If you have
Parent
has_many :children
Child
Is there any reason a foreign key on Child (to Parent) and a corresponding belongs_to :parent
might not be desirable?
When, if ever, would you not want your Child to be able to access its parent?
If you have
Parent
has_many :children
Child
Is there any reason a foreign key on Child (to Parent) and a corresponding belongs_to :parent
might not be desirable?
When, if ever, would you not want your Child to be able to access its parent?
Performance. There is a cost when inserting a child record to determine if there is a parent record. You can still access the parent record (assuming you have a parentID column in the child table, just no referential integrity).

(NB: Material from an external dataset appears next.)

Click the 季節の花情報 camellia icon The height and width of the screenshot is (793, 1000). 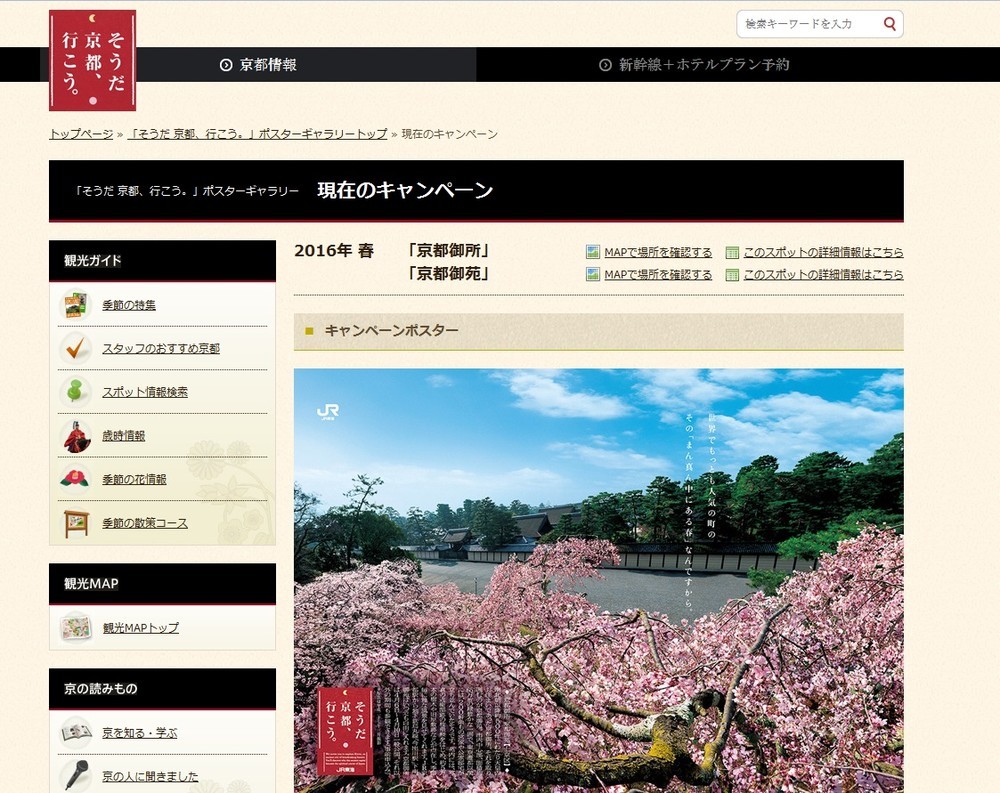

It's a trade-off. The usual argument against foreign keys is that the index for a foreign key incurs some performance overhead on insert/update/delete. Just like any index.
But an index also gives great benefit when you search via that column.
SELECT * FROM Child WHERE parent_id = :id
Also don't underestimate the overhead of searching for orphaned children and cleaning up bollixed references, which are the inevitable consequence of omitting foreign key constraints.
-- Typical chore: searching for orphaned child rows.
SELECT c.* FROM Child c LEFT OUTER JOIN Parent p
ON (c.parent_id = p.parent_id)
WHERE p.parent_id IS NULL;
There are also some database designs in which you can't use foreign keys, such as Polymorphic Associations or Entity-Attribute-Value. But these designs are anti-patterns in their own right.